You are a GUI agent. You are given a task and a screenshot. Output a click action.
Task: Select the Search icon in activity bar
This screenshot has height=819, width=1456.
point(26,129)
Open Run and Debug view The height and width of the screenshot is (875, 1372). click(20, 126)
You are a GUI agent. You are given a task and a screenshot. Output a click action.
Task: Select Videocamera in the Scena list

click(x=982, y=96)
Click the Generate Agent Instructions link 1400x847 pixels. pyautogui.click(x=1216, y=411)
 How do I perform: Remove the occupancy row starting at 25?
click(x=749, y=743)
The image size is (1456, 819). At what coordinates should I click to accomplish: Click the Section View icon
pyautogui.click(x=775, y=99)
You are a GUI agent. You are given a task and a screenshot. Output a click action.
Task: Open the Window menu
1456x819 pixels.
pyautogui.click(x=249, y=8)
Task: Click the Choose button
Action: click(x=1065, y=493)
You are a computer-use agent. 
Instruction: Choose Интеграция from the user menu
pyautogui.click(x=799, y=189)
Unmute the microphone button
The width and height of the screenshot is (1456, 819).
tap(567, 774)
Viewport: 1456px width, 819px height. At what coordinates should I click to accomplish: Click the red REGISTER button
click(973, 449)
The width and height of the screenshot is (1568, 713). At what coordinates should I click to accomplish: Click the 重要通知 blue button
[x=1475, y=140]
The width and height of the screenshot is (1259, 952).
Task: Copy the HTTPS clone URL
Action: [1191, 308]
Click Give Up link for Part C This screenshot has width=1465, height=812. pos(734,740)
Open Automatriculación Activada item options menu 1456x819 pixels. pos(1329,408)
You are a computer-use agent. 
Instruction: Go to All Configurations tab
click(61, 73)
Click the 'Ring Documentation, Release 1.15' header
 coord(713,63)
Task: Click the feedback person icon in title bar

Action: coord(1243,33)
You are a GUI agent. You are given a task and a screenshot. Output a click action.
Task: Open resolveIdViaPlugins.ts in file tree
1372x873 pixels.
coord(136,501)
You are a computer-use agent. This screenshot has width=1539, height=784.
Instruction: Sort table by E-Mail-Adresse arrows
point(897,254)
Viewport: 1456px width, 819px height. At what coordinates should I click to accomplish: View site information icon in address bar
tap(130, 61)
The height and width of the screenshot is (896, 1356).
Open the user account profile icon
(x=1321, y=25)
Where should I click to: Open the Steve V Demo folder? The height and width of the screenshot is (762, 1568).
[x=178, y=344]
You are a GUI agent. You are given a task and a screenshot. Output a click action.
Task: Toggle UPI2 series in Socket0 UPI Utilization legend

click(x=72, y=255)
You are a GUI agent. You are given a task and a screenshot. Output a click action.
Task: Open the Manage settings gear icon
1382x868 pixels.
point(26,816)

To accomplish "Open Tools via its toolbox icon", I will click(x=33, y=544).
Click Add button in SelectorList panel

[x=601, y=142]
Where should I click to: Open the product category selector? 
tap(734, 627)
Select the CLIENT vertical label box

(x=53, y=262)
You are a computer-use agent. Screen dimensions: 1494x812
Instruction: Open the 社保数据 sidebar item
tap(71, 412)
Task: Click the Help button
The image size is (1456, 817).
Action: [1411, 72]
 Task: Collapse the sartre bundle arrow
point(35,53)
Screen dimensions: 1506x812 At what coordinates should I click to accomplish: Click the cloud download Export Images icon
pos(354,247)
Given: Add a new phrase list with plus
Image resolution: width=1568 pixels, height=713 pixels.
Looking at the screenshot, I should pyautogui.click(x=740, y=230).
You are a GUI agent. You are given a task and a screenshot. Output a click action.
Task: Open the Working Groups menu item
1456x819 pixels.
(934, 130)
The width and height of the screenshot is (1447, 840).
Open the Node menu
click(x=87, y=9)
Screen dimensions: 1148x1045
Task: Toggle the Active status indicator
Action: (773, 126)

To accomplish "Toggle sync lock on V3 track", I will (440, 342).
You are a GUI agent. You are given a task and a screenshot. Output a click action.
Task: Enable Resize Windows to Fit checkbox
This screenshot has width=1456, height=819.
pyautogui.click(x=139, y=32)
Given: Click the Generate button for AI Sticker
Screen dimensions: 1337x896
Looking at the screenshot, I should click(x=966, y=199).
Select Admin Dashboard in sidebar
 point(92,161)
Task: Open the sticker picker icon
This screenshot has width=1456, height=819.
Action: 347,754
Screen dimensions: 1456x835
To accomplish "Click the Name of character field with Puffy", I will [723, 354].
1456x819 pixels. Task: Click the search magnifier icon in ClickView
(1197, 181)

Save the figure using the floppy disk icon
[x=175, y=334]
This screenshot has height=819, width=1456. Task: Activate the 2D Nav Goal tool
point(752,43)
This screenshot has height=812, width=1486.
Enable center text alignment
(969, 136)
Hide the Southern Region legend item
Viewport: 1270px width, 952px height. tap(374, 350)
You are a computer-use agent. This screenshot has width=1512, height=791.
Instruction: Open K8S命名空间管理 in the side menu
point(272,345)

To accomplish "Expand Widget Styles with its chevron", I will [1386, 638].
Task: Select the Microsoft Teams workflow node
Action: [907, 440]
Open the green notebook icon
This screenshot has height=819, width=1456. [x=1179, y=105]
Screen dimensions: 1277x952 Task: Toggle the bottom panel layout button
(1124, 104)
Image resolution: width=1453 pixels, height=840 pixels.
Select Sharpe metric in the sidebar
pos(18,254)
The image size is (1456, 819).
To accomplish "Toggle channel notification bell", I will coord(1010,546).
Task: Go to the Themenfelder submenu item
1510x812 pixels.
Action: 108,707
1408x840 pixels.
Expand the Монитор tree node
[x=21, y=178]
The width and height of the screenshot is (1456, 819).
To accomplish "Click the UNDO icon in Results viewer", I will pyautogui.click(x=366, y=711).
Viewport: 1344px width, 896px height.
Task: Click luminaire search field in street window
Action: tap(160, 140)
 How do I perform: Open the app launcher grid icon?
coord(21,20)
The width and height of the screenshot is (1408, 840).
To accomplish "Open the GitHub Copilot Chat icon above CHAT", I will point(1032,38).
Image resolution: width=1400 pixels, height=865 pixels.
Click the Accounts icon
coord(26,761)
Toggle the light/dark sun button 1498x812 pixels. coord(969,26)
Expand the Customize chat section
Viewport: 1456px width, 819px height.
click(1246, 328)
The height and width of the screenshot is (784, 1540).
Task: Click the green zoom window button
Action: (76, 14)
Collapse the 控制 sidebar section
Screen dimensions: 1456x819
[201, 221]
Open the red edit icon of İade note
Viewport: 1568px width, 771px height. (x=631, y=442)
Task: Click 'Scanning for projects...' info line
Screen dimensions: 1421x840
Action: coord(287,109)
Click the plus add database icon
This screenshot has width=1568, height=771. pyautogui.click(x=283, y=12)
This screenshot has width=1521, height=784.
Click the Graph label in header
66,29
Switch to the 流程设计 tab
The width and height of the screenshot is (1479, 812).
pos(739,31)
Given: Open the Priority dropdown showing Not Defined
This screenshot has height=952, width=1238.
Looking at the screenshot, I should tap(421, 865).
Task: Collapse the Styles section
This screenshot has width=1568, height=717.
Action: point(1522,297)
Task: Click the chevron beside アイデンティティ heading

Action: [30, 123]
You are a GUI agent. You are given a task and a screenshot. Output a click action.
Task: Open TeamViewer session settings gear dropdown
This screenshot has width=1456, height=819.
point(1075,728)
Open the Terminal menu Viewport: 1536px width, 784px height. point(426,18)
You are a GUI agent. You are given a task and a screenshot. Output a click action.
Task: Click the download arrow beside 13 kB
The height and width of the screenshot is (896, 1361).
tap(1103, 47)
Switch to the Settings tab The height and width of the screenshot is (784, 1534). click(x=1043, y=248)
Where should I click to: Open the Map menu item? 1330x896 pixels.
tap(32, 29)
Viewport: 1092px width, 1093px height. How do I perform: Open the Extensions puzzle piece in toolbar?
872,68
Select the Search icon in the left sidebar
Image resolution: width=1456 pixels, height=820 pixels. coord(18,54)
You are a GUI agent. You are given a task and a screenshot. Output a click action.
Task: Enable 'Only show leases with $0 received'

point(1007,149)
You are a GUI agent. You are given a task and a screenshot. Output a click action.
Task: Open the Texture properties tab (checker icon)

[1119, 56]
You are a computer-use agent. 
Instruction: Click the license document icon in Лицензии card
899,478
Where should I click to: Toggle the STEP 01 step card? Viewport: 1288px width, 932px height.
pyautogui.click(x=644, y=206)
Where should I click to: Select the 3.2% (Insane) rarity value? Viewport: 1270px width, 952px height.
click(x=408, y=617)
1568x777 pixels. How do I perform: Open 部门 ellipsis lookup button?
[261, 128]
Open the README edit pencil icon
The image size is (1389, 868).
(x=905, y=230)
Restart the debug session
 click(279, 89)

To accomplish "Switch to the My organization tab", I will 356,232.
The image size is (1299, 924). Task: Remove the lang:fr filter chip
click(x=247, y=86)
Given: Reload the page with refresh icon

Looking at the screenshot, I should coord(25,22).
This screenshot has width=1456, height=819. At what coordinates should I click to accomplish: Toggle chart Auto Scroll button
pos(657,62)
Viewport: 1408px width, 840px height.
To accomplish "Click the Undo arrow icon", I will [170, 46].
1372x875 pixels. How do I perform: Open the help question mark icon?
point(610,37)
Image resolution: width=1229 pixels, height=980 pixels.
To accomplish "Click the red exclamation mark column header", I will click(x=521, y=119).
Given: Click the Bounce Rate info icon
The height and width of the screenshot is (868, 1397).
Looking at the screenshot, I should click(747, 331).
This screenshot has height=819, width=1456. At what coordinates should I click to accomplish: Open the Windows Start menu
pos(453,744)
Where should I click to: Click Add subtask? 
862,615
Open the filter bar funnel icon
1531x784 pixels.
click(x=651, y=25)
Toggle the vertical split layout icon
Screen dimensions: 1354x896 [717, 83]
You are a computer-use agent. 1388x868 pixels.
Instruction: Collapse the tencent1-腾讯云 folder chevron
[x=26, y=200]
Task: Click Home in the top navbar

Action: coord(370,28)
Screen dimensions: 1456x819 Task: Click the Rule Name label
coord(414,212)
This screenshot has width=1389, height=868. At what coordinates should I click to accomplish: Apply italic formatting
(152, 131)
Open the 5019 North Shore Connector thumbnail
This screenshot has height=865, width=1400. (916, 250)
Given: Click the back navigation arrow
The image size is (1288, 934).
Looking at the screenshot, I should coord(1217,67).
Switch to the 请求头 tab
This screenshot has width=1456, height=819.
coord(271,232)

= = =

▶ _What the task asks_:
Only one number is wanted: how many lines of the listing above hold the word "link".

▶ _Output below_:
2